Last year, the ‘war of the wags’ captured the nation, culminating in a seven-day trial in the High Court. Rebekah Vardy sued Colleen Rooney for libel after Rooney accused Vardy on social media of consistently passing on information about Rooney’s private Instagram posts and stories to The Sun newspaper.

The high-profile trial became known as the “Wagatha Christie” trial, after the term was coined by comedian Dan Atkinson and spread on social media. The term is a portmanteau of “WAG”, an acronym referring to the wives and girlfriends of high-profile sportsmen, and “Agatha Christie” in recognition of Rooney’s detective skills.

Vardy lost the case and paid a high price both reputationally and financially. She was ordered to pay 90% of Rooney’s legal costs (in the region of £1.5 million) on top of already having to pay her own. The story was thought to have ended there until last week when Vardy’s application to register “Wagatha Christie” as a trade mark (ironically the term coined after Rooney) was granted.

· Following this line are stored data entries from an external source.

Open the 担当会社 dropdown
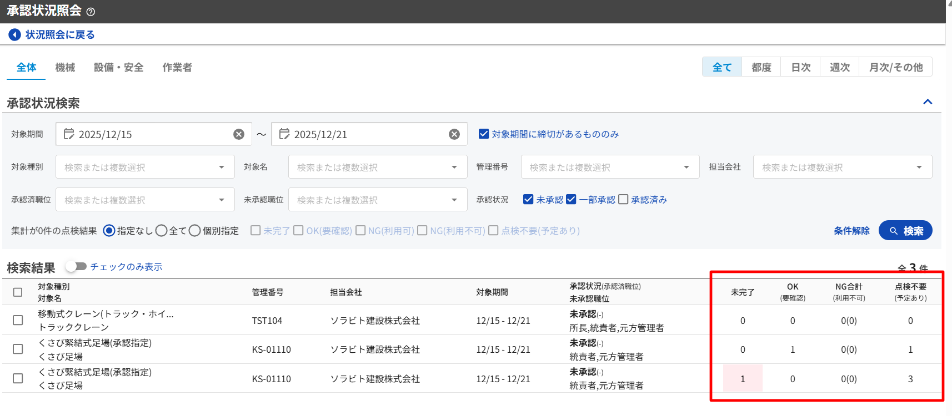This screenshot has height=416, width=952. point(842,168)
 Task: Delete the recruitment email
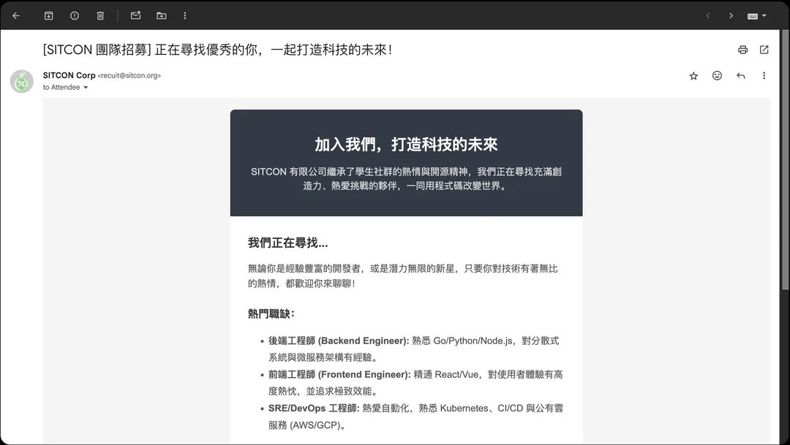click(x=100, y=15)
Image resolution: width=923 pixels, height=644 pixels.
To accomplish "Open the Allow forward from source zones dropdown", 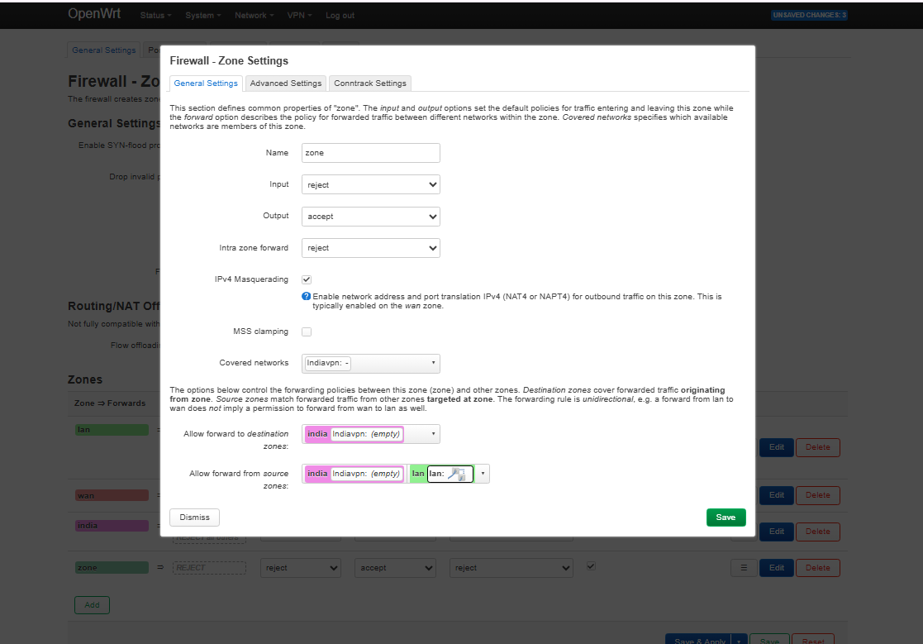I will pos(483,473).
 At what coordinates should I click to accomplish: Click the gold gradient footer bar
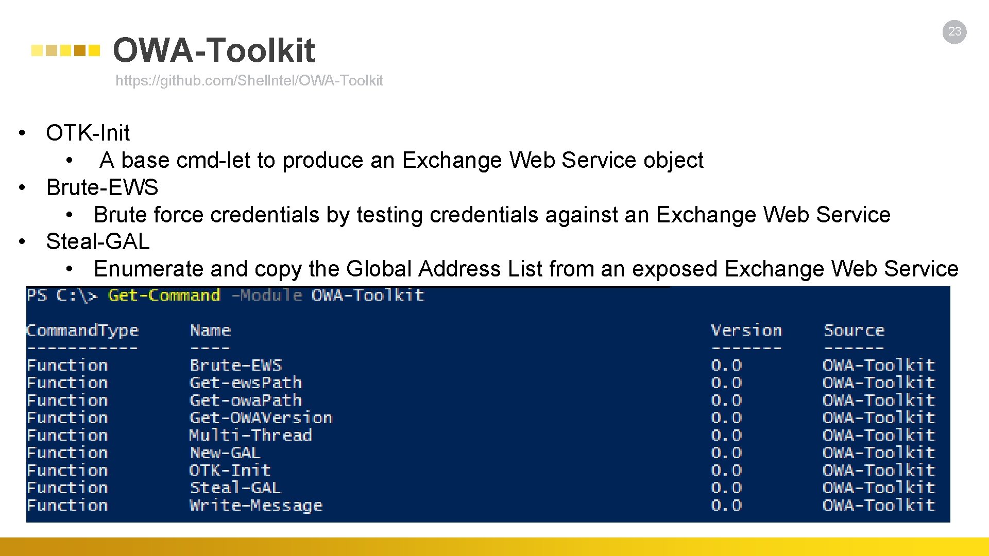pyautogui.click(x=495, y=547)
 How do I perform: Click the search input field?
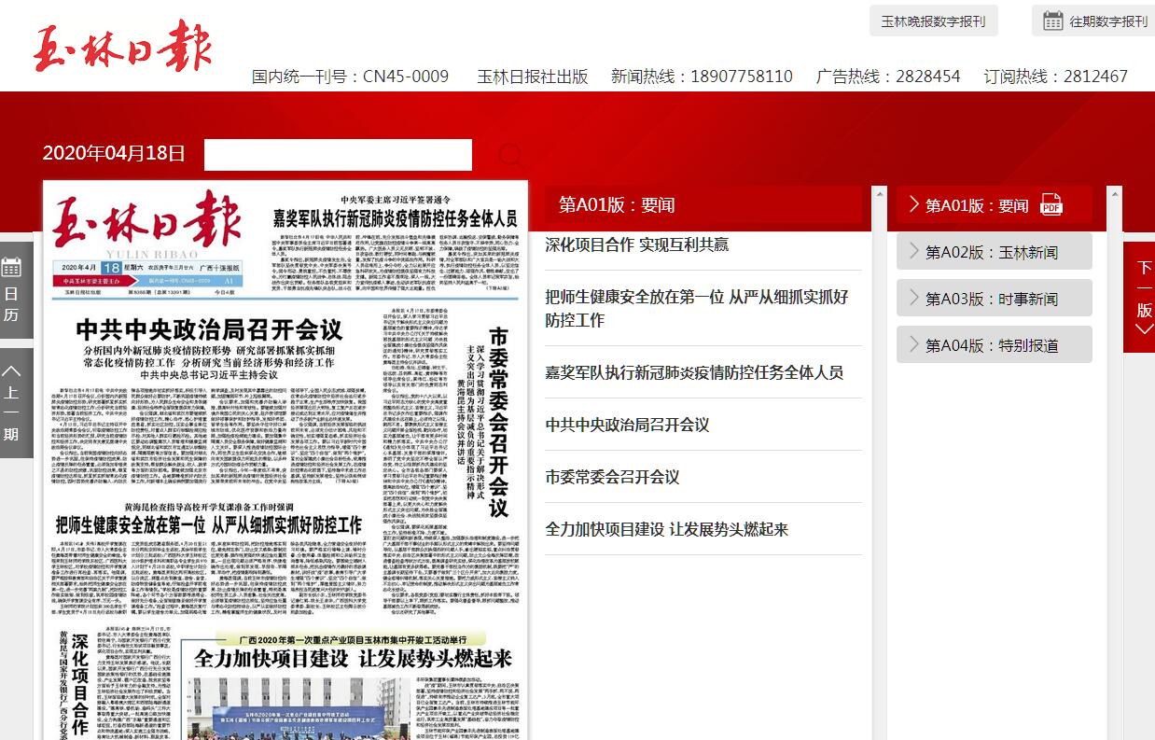click(338, 155)
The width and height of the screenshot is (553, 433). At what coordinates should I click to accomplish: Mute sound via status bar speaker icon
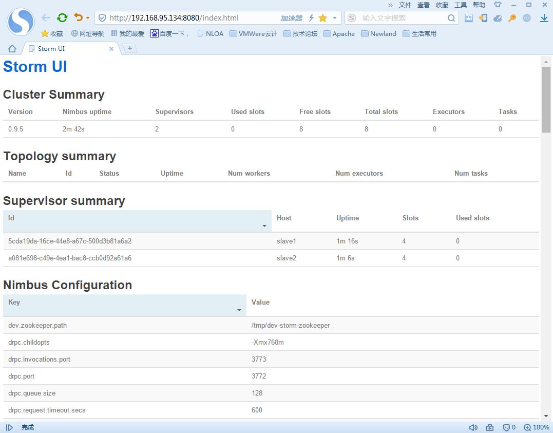coord(473,427)
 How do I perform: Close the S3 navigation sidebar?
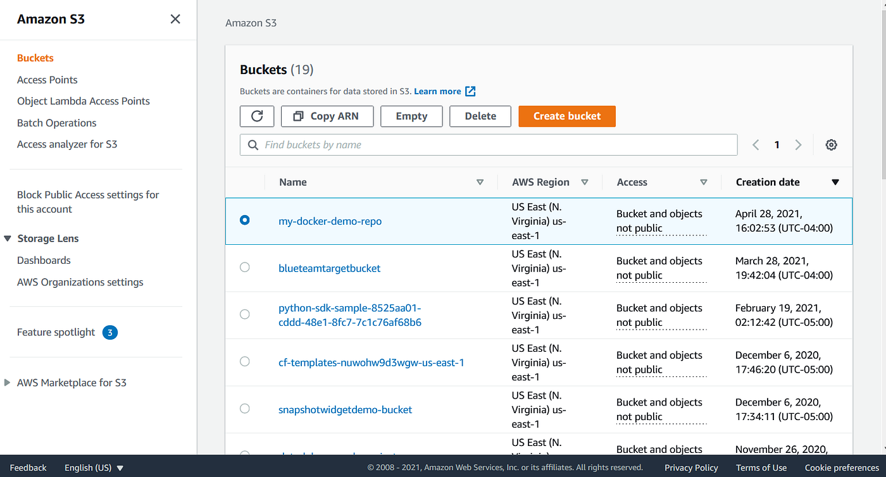pyautogui.click(x=175, y=19)
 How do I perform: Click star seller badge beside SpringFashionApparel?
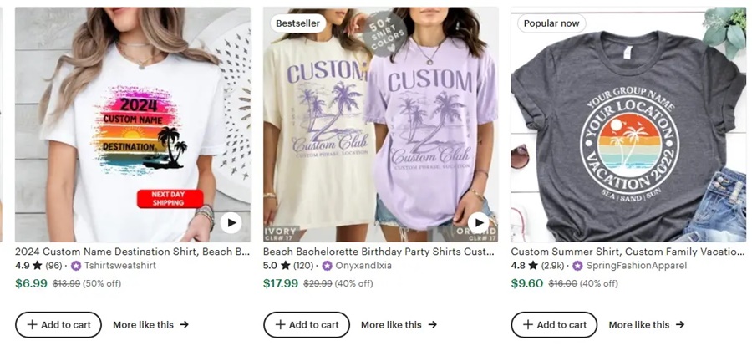coord(577,266)
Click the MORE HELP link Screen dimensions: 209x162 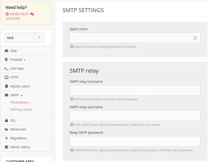[x=19, y=14]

Now, anyone seeking to use the term “Wagatha Christie” in the course of trade in relation to a wide range of goods and services will need Vardy’s consent to do so (which will likely come at a cost). The trade mark registration spans 20 classes, including: cosmetics; jewellery; stationary; mugs; online retail and advertising; broadcasting; and fashion design. The trade mark does not enable Vardy to prevent others from using or referencing these words non-commercially (such as in articles) but it does give her control over how they can be used in the course of trade in connection with the goods and services for which they are registered.


From a commercial standpoint, it is a shrewd move by Vardy in using trade mark registration either to exploit the well-known dispute (albeit via a term coined after Rooney) or to prevent Rooney from doing the same. The trade mark will be eligible for revocation in five years’ time if it has not been put to genuine use so only time will tell what motivated Vardy’s decision.

Whilst it is possible for trade marks to be invalidated on the grounds of bad faith, a subject we have seen in the news recently with the cases of Skykick and Lidl v Tesco, unfortunately for Rooney the evidential burden required to succeed is very high. In the absence of clear evidence that Vardy’s intentions fall short of the standards of acceptable commercial behaviour, such a claim would be unlikely to succeed.

If Vardy does intend to put the trade mark to use, then from a reputational perspective it is an interesting decision to seek to exploit a term that has caused her significant reputational damage. Given that it is ultimately a reference to Rooney, any unsavoury use interpreted as being in reference to Rooney could result in another defamation claim.

Throughout the saga, a slew of brands and businesses have sought to profit from the portmanteau by producing merchandise and content associated with the high profile trial. However, they may now need to factor in additional costs in order to gain Vardy’s consent if they intend to continue doing so.